Ling2001 Flashcards
Morphology definition
Subset of grammatical rules regarding how words are formed.
Syntax definition
Subset of grammatical rules regarding arrangement of words into phrases and sentences.
Corpus
Data set of sentences people produce
Two important concepts in Lexical-Functional Grammar
- Grammatical functions (a.k.a grammatical relations): SUBJECT, OBJECT, etc.
- Semantic roles: Agent, Patient, Experiencer
Morpheme definition
Minimal units that bear meaning in language
Free morphemes
Can stand on their own (i.e. complete words)
Bound morphemes
Cannot stand alone. They need to attach to something else
Clitics
‘Halfway’ between free morphemes and affixes. They are phonologically bound (attached to their host), but are syntactically free (more flexible in distribution than affixes (‘scope’ over a whole phrase or clause).
6 Morphological processes
Affixation, Compounding, Reduplication, Stem modification, Suprasegmental modification, Suppletion (Replacement of Stem)
Compounding
root + root (to make a new word). E.g. baby-sit, air-tight.

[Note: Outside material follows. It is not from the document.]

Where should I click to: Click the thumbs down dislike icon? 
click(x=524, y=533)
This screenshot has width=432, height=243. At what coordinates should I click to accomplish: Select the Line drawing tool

Suprasegmental modification
E.g. permit (N) (pérmit) —> permit (V) (permít), record (N) (récord) —> record (V) (recórd)
Suppletion (Replacement of Stem)
There is no way to reconstruct back to the original word. E.g. ‘Be’ conjugations (are, am, was, is, etc.)
Predicate definition
Encodes states, actions or events
Agent
Causer or initiator of events.
Experiencer
Animate entity which perceives a stimulus or registers a particular mental or emotional process or state.
Recipient
Animate entity which receives or acquires something.
Beneficiary
Entity (usually animate) for whose benefit an action is performed.
Instrument
Inanimate entity used by an agent to perform some action.
Theme
Entity which undergoes a change of location or possession, or whose location is being specified.
Patient
Entity which is acted upon, affected, or created; or of which a state or change of state is predicated.
Stimulus
Object of perception, cognition, or emotion; entity which is seen, heard, known, remembered, loved, hated, etc.
Location
Spatial reference point of the event. The location role includes the sub-types source, goal, and path, which respectively describe the origin (or beginning-point), destination (or end-point), and pathway of a motion.
Accompaniment (or comitative)
Entity which accompanies or is associated with the performance of an action.
3 Levels of Syntactic Analysis
- Constituent structure
- Functional structure
- Argument structure
Technical definition of a clause =
Clause = a Predicate + its Arguments
Predicate
a function (in the mathematical sense): a process which relates required participants to each other
Arguments
the participants required by a given predicate
Constituents
String of words that behave as syntactic rules
Five syntactic tests for constituency in English
- Cleft constructions
- Pseudo-cleft construction
- Topicalisation
- Sentence fragments
- Coordination
Copula
The linking element in non-verbal predicates. English copula is the verb ‘be’ (is, was, are, be)
Adjuncts
Additional, non-required constituents. Not inherent to the meaning of the predicate.
Subject
‘Highest’ grammatical function; constituent which is most syntactically ‘available.’
Object
Next ‘highest’ of the functions; constituent which is next most ‘available.’
Oblique
Most syntactically ‘inert’ function; constituent which is least syntactically ‘available.’
Tense
The grammatical expression of location in time
Aspect
Grammatical expression of internal temporal shape of events and states.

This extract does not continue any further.